I would be remiss if I did not recognize certain individuals at these organizations with whom I had the opportunity to work. They include: at APS – Alan Kraut and Andrew Kessler; at APA – Richard McCarty (now at Vanderbilt), Philip Zimbardo, Kurt Salzinger, Norman Anderson, Geoffrey Mumford, Merry Bullock, Heather Kelly, and Susan Brandon (now at the Office of Science and Technology Policy); at COSSA – Howard Silver and Angela Sharpe; and at FBPCS, Barbara Wanchisen and Jill Egeth. I apologize to the many others whom I have not mentioned.
It is also very important for individual scientists to play as active a role as possible. If individuals and groups in our community hope to receive federal funding they need to communicate as clearly and as simply as possible the nature of their work and the importance of this work to the nation. In the case of basic research this is particularly important, because the long-term benefits are not always immediately apparent. There is fierce competition across all federal agencies for funds, with many crucial, competing priorities. In addition, there is equally fierce competition across the various sciences for the scarce resources that are available. There is an important need for psychologists to eloquently articulate a vision for the importance of their work. If you don’t do it, your colleagues in the other sciences will and will more likely reap the benefits in terms of increased funding for their work, even though if it holds no greater importance.

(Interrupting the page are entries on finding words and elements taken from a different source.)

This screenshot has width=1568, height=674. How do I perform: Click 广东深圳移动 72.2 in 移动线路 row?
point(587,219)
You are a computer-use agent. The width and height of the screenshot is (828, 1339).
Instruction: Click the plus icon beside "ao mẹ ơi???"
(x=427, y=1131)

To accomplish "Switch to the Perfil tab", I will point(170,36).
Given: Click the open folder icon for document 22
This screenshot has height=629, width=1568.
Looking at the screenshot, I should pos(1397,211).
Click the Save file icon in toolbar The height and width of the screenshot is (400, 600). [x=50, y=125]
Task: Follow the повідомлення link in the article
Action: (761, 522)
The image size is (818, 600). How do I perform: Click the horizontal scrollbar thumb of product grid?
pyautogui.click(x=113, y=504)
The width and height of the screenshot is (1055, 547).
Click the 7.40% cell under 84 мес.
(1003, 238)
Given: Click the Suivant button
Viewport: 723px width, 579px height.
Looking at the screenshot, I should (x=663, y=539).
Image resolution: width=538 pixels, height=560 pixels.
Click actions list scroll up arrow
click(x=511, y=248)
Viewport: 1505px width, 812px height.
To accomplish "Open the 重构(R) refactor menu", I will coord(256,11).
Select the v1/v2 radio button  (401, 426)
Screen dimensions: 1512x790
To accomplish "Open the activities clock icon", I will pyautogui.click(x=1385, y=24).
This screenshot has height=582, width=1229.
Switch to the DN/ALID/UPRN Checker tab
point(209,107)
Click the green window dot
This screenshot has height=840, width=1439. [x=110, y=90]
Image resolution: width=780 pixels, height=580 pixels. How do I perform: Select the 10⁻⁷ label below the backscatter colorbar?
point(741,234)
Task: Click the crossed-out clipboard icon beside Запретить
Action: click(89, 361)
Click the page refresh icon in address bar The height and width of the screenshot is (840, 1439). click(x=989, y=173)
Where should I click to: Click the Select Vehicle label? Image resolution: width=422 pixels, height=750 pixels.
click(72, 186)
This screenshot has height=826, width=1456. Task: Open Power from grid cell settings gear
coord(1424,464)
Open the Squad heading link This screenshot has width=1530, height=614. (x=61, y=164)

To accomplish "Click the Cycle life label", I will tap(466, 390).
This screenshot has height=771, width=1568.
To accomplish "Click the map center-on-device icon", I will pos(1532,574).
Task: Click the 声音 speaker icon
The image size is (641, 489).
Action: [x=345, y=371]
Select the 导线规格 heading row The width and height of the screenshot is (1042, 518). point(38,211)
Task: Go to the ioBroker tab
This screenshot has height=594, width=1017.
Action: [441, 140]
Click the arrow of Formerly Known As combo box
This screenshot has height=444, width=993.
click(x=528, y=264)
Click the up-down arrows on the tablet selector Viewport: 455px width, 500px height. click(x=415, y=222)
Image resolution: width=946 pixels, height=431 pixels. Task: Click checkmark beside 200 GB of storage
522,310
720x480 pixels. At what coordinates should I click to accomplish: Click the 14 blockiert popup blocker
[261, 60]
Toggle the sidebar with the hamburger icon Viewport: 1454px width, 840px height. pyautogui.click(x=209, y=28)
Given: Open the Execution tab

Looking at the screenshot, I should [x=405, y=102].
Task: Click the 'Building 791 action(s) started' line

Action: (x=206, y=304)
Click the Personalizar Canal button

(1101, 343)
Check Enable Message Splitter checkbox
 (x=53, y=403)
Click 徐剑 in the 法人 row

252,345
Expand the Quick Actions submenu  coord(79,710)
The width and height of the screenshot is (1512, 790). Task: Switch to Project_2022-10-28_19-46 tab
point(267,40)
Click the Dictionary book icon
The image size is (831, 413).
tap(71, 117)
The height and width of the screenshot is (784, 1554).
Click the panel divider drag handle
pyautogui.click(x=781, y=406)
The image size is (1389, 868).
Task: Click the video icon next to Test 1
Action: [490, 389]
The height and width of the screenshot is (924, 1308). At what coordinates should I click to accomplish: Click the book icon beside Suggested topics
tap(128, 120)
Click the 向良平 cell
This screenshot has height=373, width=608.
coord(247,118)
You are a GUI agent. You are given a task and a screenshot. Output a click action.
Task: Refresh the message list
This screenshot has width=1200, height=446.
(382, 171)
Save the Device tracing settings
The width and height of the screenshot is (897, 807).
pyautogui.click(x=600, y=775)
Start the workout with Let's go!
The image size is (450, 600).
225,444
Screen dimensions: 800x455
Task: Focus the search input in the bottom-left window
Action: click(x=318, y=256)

In addition to learning a lot about science, politics, policy, and government, I came away feeling that most important were the people I met. Often the supposed “bureaucrats” in Washington are actually charming, brilliant people who work long hours with incredible dedication because they care about what they are doing and hope they can make a change. In particular, the program officers and AAAS fellows at the NSF are the individuals who have the vision and experience needed to make things happen. I would like to single out and thank some of these individuals, both past and present, which whom I had the great opportunity to work. I hope in some small way I made their jobs easier. They include: Joe Young, Steven Breckler, Rodney Cocking, Peg Barratt, Lawrence Parsons, Guy Van Orden, Lynne Bernstein, Amber Story, Paul Chapin, Cathy Ball, Cecile McKee, Joan Maling, Mark Weiss, John Yellen, Stuart Plattner, Tom Baerwald, Richard Aspinall, Gregory Chu, Regina Vidaver, and Deborah Olster.
I encourage all who have not already done so to consider finding the time in your busy careers to serve your discipline and nation by meeting with policy makers – particularly at a local level – to discuss the importance of your work. Perhaps you might even consider coming to Washington to work at an agency such as NSF, NIH, the Department of Education, OSTP, etc., or at one of the professional societies, as an AAAS fellow, or in some other capacity. Serving in this way sensitizes you to policy issues and enhances your research and educational roles by broadening your perspective regarding the wide variety of activities that comprise our discipline. You will make new friends, you will learn many things, and you will see the world in new ways. You will come away a better, if not slightly more exhausted person. Now is the perfect time for you to assist in communicating the importance of the behavioral and cognitive sciences to the other sciences and to our nation’s well-being.